→ **Supplied entries**
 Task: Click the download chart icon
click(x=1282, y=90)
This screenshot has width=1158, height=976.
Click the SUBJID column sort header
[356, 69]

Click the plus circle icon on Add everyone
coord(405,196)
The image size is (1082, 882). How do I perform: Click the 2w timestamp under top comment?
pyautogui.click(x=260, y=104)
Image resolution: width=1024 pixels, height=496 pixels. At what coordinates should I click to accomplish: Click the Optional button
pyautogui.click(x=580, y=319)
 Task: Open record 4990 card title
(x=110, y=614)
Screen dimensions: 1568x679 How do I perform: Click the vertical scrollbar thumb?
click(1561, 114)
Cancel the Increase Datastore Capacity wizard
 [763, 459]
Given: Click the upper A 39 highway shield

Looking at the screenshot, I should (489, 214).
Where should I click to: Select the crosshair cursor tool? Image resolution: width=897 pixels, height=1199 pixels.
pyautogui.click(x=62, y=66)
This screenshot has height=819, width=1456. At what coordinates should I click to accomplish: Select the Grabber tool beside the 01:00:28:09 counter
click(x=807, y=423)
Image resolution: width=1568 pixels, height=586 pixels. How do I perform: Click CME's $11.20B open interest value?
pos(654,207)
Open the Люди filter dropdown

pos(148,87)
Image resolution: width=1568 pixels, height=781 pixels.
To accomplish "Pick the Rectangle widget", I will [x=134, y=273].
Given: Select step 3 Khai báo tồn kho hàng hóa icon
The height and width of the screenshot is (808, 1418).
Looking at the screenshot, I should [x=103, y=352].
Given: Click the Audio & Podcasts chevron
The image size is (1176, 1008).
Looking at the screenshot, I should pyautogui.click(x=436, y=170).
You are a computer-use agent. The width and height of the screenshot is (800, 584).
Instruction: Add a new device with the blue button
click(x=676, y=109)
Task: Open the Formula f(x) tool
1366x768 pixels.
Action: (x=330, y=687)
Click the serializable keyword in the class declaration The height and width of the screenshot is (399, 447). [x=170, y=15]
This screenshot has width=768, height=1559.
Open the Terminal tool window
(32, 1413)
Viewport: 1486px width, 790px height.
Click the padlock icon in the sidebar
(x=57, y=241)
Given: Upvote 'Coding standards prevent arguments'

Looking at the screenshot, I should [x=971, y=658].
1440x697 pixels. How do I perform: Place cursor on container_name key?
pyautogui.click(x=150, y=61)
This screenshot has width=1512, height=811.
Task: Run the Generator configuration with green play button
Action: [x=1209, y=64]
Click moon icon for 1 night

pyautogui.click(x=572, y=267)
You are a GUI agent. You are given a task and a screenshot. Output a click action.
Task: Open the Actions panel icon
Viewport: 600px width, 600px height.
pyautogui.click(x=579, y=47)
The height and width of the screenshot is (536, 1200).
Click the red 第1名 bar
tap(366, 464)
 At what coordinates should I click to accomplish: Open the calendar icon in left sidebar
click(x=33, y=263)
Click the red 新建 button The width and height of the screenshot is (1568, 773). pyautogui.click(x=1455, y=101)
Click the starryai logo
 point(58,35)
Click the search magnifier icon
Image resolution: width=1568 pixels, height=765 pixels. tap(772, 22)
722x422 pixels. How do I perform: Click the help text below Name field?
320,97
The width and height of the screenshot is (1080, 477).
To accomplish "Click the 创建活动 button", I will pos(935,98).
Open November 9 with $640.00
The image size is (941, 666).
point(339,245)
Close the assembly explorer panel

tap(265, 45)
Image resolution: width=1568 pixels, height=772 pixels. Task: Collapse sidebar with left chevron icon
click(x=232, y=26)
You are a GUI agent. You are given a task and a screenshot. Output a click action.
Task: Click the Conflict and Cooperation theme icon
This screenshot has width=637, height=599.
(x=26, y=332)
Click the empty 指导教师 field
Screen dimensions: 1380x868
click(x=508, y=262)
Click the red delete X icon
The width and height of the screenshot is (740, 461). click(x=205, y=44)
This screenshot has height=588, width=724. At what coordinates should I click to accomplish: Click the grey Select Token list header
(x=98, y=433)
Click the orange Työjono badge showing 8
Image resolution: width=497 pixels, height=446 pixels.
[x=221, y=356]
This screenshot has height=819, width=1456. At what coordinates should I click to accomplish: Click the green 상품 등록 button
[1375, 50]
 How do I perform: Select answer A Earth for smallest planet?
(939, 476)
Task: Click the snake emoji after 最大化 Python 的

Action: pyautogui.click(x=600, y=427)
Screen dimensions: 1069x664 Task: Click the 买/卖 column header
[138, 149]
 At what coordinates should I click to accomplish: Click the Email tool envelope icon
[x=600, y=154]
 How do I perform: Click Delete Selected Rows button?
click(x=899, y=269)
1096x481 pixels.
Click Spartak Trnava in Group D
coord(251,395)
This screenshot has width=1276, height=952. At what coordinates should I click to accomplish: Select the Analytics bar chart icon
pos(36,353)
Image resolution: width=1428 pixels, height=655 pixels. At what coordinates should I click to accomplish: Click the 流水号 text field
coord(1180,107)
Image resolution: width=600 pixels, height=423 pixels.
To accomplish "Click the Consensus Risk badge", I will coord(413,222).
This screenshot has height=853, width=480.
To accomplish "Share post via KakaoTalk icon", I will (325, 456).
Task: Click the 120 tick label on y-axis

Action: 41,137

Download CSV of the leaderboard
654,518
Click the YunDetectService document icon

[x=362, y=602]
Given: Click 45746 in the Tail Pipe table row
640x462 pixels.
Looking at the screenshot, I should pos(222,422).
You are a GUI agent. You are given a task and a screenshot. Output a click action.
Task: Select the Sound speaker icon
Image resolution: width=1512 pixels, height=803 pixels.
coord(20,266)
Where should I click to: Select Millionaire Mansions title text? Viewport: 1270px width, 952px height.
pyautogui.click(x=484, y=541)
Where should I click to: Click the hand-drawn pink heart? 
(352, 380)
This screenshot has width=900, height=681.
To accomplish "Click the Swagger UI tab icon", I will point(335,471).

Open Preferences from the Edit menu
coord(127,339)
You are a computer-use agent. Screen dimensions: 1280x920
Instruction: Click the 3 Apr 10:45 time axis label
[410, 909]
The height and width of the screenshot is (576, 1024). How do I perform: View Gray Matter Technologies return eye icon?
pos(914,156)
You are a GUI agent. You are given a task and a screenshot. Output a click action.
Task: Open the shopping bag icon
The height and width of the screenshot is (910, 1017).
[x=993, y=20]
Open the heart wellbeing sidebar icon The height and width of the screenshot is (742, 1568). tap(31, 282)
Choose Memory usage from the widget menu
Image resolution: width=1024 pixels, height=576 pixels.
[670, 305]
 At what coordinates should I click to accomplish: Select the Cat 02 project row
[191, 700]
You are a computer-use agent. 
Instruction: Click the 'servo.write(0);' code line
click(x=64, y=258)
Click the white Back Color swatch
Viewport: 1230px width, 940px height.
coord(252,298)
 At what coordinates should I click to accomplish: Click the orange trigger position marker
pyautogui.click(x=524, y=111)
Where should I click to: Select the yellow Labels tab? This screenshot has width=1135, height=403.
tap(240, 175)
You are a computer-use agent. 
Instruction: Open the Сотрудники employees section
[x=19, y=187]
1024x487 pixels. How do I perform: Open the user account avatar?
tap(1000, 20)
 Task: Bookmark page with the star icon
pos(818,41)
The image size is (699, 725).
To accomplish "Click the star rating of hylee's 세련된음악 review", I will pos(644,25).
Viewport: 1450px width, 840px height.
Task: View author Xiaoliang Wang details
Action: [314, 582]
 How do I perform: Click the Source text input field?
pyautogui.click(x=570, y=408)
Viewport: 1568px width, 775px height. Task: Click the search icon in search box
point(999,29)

→ **Work order**
In the listing above, find the line with "This screenshot has width=900, height=681." and the line with "You are a computer-use agent. Screen", then reproduce both and every line between them exactly.

→ **Response to the task**
This screenshot has width=900, height=681.
To accomplish "Click the Swagger UI tab icon", I will point(335,471).

Open Preferences from the Edit menu
coord(127,339)
You are a computer-use agent. Screen dimensions: 1280x920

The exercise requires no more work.